**WHAT TO WORK ON**
Search each line below for "yellow", then return the lines where it appears.

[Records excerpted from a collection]
####

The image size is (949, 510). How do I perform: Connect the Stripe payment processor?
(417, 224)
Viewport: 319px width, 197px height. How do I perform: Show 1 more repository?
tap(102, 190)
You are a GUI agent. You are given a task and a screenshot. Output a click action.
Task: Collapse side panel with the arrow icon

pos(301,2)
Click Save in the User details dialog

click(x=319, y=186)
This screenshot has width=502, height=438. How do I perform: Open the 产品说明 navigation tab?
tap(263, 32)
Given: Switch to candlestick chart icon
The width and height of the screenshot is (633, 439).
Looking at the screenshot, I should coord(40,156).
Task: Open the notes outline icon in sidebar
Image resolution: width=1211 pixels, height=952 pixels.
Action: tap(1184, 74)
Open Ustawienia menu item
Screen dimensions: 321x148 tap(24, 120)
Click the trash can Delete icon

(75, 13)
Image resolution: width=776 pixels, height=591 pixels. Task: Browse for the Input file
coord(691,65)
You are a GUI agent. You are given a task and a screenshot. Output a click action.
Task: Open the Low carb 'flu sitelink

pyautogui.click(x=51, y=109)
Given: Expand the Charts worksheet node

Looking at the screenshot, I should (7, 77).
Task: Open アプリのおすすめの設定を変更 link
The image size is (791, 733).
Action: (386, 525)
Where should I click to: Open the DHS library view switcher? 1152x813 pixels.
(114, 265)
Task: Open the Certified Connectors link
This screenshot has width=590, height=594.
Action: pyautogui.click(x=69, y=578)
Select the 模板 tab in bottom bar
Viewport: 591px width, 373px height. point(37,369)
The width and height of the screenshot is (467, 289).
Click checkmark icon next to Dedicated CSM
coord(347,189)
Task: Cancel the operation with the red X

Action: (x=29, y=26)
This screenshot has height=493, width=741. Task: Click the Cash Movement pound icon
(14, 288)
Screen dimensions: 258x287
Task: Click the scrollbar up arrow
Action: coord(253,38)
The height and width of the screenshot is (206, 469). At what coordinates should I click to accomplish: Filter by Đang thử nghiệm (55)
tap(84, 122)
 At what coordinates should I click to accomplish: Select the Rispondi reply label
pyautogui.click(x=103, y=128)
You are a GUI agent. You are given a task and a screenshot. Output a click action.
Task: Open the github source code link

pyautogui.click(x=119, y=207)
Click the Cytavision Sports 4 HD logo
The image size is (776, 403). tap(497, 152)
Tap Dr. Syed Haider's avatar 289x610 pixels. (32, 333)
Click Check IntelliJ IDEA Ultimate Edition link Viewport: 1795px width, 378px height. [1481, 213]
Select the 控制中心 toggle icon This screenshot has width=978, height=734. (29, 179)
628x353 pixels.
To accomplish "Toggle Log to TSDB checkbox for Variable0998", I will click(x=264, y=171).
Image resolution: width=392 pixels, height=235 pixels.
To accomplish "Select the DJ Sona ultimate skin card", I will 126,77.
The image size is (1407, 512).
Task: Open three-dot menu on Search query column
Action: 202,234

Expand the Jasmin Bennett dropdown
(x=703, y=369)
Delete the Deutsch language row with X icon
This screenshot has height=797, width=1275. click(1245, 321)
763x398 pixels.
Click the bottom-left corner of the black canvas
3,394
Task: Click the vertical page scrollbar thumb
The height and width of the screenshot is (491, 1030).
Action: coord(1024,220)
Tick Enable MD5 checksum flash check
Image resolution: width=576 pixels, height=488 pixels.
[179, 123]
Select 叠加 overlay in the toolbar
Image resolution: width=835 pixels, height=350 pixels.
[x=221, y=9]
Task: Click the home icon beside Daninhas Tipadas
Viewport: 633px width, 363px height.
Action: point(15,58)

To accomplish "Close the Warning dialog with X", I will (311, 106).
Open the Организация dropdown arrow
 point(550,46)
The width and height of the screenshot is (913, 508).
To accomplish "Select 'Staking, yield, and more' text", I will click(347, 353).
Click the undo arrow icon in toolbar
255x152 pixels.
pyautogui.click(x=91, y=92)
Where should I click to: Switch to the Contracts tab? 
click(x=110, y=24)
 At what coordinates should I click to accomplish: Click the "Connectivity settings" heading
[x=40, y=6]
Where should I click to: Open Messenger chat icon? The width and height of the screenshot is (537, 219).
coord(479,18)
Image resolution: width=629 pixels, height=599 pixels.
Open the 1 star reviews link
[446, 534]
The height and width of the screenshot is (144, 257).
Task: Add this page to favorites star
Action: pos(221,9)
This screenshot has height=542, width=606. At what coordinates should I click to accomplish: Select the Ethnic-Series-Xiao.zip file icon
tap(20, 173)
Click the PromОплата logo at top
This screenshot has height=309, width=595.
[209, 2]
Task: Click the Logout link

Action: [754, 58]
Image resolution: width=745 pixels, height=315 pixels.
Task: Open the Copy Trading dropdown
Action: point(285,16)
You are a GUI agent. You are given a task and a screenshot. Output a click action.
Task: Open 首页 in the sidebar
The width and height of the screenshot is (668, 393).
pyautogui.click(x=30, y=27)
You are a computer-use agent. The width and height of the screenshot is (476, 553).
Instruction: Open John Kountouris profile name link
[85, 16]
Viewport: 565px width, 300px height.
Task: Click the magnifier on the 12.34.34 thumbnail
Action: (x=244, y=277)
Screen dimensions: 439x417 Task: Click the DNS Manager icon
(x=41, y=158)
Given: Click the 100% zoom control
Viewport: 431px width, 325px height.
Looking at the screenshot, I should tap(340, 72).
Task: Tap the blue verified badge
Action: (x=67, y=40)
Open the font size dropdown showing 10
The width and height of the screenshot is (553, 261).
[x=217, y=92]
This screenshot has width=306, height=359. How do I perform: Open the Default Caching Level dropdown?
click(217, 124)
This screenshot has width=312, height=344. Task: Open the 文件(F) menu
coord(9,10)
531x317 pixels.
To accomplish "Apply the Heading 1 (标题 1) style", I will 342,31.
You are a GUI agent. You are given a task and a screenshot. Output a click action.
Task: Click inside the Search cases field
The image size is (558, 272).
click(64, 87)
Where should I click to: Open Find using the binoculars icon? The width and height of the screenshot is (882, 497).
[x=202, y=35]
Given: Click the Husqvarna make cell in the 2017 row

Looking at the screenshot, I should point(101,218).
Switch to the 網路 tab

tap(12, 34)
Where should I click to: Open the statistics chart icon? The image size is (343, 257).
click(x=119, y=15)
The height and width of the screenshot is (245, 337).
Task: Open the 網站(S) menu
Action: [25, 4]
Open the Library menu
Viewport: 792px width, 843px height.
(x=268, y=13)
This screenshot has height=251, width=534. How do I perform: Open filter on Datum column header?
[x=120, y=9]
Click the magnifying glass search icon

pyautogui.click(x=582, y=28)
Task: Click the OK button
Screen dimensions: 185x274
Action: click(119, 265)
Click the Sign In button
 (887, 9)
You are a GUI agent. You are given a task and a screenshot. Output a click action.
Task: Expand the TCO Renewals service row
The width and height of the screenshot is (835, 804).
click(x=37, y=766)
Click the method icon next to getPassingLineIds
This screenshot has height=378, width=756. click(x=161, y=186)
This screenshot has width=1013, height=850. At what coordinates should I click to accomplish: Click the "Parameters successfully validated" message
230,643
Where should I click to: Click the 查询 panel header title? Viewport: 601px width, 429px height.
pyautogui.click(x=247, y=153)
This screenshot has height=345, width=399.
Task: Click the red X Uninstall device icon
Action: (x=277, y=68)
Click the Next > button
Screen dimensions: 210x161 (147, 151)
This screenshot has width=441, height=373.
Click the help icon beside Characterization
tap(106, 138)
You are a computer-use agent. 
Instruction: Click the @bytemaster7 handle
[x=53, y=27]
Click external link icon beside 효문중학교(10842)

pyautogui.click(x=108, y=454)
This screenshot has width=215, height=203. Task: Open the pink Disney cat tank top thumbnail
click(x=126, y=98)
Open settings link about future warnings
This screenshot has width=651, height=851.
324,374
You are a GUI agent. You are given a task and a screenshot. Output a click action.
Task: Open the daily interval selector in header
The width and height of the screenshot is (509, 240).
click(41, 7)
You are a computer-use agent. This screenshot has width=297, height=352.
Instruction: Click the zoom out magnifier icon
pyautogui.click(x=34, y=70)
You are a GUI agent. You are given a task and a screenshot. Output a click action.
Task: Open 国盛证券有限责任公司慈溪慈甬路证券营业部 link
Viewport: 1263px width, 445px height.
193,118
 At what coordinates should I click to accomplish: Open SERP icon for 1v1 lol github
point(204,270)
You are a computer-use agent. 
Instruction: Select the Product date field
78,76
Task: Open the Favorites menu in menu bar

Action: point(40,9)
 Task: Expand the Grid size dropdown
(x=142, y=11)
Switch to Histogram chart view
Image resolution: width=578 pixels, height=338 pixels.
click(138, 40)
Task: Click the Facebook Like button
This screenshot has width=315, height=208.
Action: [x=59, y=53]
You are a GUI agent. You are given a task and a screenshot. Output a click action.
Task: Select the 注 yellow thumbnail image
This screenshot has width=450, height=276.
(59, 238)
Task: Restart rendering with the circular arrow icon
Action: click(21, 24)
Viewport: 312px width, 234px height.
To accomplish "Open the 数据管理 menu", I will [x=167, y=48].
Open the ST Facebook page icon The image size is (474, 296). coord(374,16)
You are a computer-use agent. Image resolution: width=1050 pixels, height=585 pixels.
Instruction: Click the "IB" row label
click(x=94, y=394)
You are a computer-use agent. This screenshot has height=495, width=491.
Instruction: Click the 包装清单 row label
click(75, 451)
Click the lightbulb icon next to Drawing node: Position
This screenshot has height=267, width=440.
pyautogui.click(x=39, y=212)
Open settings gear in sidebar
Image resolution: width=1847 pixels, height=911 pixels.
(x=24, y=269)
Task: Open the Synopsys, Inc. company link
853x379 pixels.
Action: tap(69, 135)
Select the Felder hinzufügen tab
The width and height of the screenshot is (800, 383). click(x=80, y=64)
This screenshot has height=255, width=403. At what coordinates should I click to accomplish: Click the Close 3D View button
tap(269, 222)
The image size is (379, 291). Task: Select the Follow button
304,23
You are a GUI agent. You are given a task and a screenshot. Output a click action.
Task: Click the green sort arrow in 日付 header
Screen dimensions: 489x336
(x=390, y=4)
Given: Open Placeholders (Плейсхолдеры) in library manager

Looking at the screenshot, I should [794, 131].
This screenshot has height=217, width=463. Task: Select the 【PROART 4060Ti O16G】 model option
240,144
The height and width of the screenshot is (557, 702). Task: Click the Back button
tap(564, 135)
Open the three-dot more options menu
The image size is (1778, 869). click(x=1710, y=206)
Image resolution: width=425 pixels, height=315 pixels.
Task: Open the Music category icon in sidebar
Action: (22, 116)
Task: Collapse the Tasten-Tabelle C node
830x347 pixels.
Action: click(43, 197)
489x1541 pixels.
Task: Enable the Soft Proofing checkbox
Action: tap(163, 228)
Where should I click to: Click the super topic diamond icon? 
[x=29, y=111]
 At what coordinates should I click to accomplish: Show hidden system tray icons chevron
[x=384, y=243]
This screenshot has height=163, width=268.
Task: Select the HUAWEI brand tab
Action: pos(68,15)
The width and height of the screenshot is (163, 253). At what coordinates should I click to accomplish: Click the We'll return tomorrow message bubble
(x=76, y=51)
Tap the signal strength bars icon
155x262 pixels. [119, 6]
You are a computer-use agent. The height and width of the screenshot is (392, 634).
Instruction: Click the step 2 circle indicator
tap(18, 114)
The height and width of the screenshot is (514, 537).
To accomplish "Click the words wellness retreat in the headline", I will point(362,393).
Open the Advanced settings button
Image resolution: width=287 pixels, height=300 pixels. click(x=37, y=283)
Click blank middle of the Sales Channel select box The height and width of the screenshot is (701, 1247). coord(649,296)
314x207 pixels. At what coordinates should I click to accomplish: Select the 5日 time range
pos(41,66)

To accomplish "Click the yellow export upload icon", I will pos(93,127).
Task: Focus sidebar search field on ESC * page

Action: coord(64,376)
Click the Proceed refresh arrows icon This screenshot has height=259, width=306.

####

**EXERCISE ANSWER**
Task: Select the 注 yellow thumbnail image
To accomplish "Click the yellow export upload icon", I will pos(93,127).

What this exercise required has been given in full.